Activity 1 -
Transcribe part of the passage on randomized trials in medical education research, beginning with the words "I suppose I" and ending after "amenable to experimentation.".
Activity 2 -
Pick up the passage on research designs in medical education from where it stops.

Excerpted passage -
******************************

I suppose I should be pleased. Todres et al. (2007), in a widely cited review of 2 years of Medical Education and Medical Teacher articles, found only 5% were randomized controlled trials. So at 3/11 = 27%, we’re doing much better.

Better? Pardon a second. Should we be striving for 100% randomized trials? Is this any measure of quality of research? After all, a study of faculty perception of student feedback is unlikely to benefit from having a control group (randomized of course) who were not given feedback and then asked their perceptions of not getting feedback. For that matter, randomizing students to be Asian or not is a bit impractical. In short, the variety of research designs in the papers in this issue reflect the nature of the research questions asked, which really span the gamut of educational research, and only a few are amenable to experimentation.

******************************

Information -

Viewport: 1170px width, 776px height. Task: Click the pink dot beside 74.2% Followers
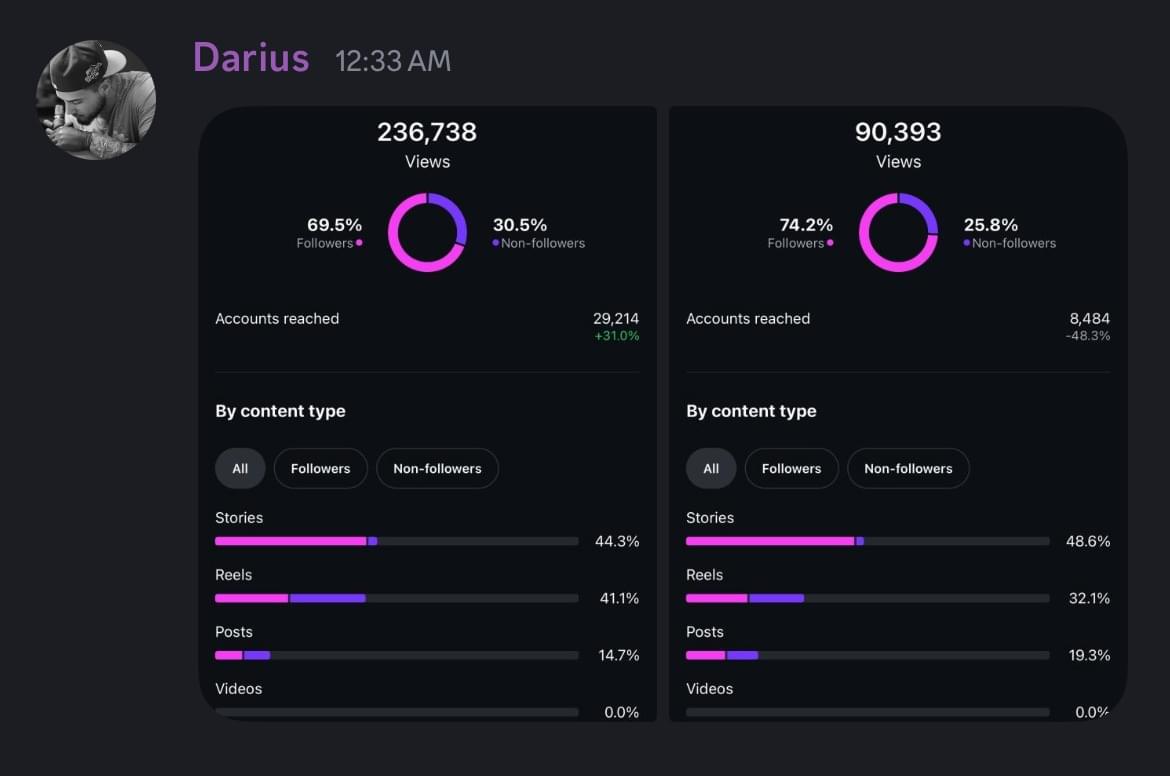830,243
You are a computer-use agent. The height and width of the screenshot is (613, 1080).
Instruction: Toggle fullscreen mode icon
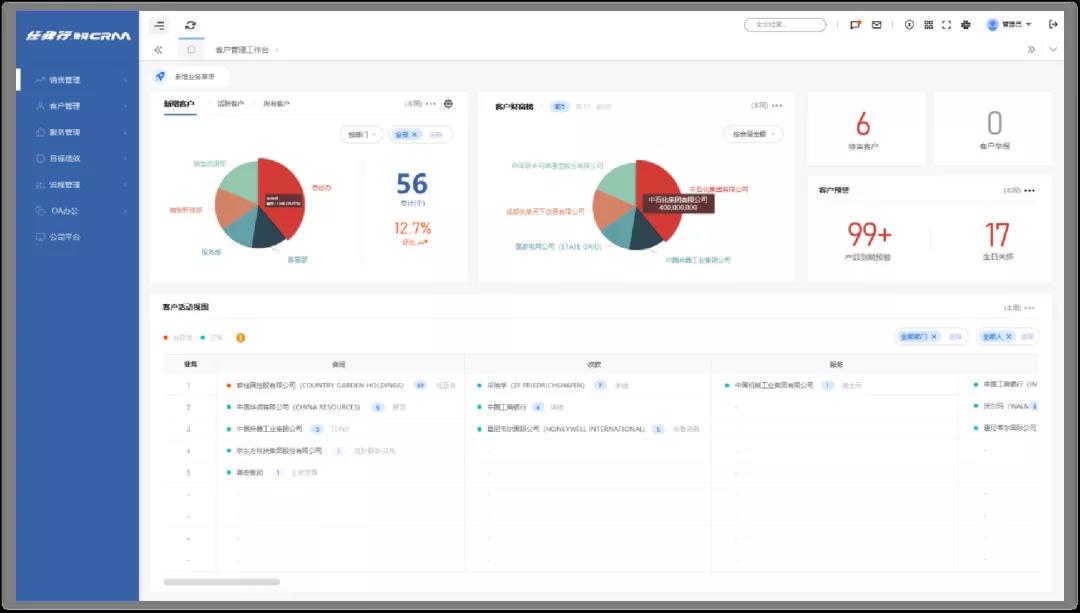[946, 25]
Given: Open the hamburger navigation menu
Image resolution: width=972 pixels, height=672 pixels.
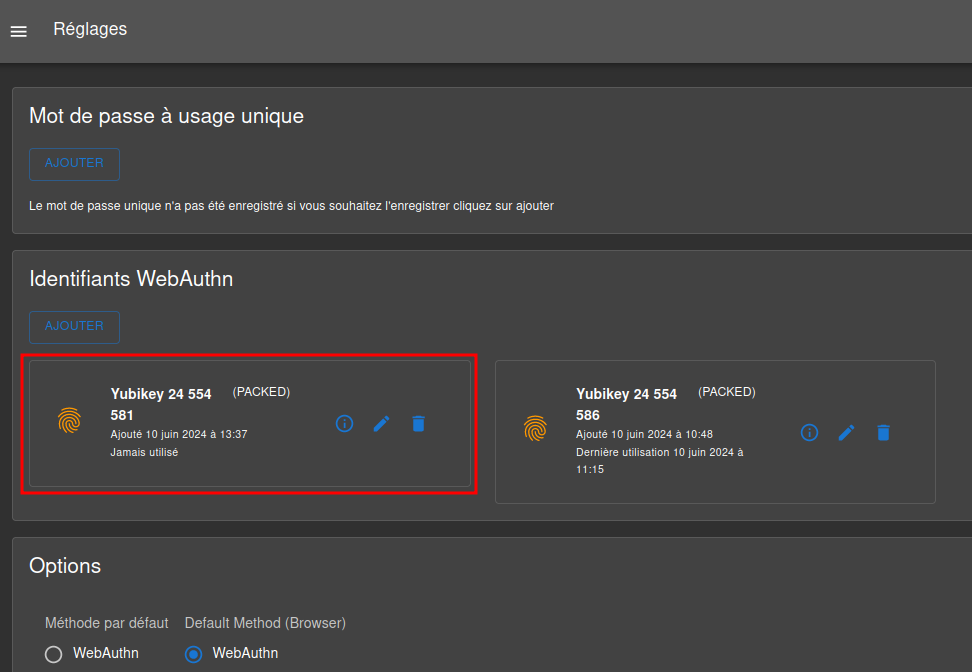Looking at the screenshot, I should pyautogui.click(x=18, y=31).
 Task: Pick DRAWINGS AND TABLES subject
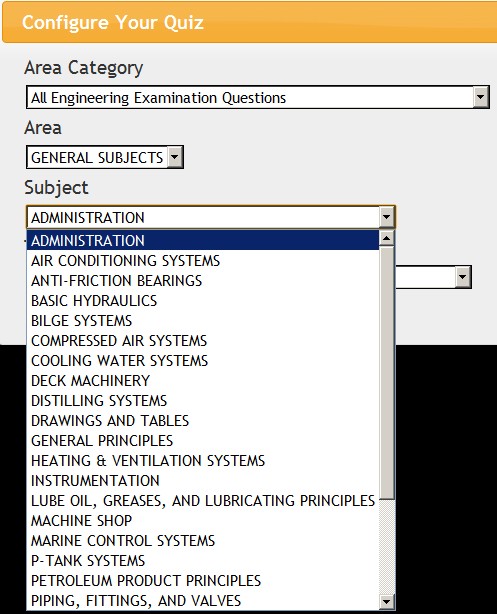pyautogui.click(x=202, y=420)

******************************

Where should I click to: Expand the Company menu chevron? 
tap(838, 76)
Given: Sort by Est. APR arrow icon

******************************

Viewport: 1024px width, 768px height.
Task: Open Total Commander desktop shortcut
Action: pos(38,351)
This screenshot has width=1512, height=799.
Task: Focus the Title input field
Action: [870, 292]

******************************

Response box 1 -
I suppose I should be pleased. Todres et al. (2007), in a widely cited review of 2 years of Medical Education and Medical Teacher articles, found only 5% were randomized controlled trials. So at 3/11 = 27%, we’re doing much better.

Better? Pardon a second. Should we be striving for 100% randomized trials? Is this any measure of quality of research? After all, a study of faculty perception of student feedback is unlikely to benefit from having a control group (randomized of course) who were not given feedback and then asked their perceptions of not getting feedback. For that matter, randomizing students to be Asian or not is a bit impractical. In short, the variety of research designs in the papers in this issue reflect the nature of the research questions asked, which really span the gamut of educational research, and only a few are amenable to experimentation.

Response box 2 -
But what of quality? One carryover from clinical research is a perverse hierarchy of research designs where randomized controlled trial is at the top in quality, case series is at the bottom, and cohort studies are somewhere in the middle. The first problem with this approach is that it is a very limited taxonomy, suitable for epidemiologic studies and little else. The common approach to a study of assessment, looking at reliability and validity, must be classified as a “cohort” study, which scarcely does justice to it. Moreover, an abstract hierarchy does not examine the appropriateness of a design for the question being asked, but instead infers quality from the label put on the design. Why should this be an index of quality? Indeed, why should we presume, as do Todres et al. (2007), and Torgerson and Torgerson (2001), that the published literature in medical education is inherently inferior because we don’t do enough RCTs? After all, the papers in this issue, represent the 20% or so that survived a rigorous screening beginning with one editor (Henk van Berkel) who screened out 50–60% before review, then 2 or 3 expert reviewers, then an associate editor, then yours truly. And we were not exactly scraping the bottom of the barrel. Even after the revisions were accepted (only about 1–2 papers a year are accepted without revision), these articles still sat around in the publication queue for a year or so. If we are to pass judgment that our research methods are inferior, either the collective judgment of the 5–6 people involved in every paper review is consistently flawed, since we are apparently unable to identify good studies from bad, or the criteria used by the critics are wrong.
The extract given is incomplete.